LISTING:
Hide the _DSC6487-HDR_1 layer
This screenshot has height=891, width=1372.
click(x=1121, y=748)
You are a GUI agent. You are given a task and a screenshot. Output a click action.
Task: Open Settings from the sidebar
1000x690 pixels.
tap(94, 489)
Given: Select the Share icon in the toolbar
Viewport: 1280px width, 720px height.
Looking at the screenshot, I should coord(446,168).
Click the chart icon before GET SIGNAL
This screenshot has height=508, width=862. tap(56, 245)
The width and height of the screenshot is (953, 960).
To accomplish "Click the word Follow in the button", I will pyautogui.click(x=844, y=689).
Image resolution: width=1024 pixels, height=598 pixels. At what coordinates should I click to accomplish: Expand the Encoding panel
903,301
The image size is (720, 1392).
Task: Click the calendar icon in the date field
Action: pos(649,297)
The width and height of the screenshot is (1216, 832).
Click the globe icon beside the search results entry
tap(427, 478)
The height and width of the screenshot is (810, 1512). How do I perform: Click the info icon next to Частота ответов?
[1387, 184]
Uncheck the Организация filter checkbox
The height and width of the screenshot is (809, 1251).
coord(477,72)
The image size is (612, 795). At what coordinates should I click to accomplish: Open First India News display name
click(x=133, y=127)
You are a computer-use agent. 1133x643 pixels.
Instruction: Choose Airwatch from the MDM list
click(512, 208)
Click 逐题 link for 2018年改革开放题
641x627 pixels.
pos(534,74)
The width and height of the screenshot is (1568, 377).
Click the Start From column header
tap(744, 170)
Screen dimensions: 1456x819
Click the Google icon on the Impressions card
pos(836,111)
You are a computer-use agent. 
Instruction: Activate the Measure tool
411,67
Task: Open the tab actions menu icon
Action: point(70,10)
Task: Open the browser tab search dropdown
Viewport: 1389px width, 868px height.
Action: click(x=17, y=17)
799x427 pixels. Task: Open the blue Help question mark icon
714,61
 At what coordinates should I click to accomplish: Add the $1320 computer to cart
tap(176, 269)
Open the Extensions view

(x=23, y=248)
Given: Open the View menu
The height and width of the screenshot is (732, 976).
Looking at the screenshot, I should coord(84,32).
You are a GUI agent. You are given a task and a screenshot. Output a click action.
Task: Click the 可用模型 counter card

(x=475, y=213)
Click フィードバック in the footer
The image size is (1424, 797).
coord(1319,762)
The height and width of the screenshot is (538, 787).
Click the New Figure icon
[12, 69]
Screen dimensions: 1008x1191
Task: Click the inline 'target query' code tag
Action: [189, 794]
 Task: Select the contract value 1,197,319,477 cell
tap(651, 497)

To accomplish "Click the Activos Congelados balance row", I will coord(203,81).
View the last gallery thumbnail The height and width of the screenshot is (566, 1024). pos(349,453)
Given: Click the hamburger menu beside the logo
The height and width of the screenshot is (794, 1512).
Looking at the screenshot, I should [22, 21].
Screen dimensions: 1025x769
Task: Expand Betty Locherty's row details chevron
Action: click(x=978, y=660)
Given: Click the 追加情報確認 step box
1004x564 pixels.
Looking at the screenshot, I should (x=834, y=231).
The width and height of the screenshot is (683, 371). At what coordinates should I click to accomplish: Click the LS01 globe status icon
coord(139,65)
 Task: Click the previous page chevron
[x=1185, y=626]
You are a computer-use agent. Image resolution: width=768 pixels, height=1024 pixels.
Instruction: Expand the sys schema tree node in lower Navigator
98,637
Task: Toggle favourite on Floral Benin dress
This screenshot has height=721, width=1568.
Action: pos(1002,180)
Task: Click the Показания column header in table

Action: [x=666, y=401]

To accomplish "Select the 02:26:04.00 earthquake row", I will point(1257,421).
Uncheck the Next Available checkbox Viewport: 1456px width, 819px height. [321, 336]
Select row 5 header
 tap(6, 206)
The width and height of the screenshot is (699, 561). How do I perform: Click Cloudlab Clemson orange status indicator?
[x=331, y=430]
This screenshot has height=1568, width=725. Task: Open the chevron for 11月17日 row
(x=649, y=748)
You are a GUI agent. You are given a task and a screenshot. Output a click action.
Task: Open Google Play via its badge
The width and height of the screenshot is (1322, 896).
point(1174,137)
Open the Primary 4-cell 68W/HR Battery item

REQUEST: Count the lines above that contain the word "search", and reply with only the number.

ANSWER IN FULL: 2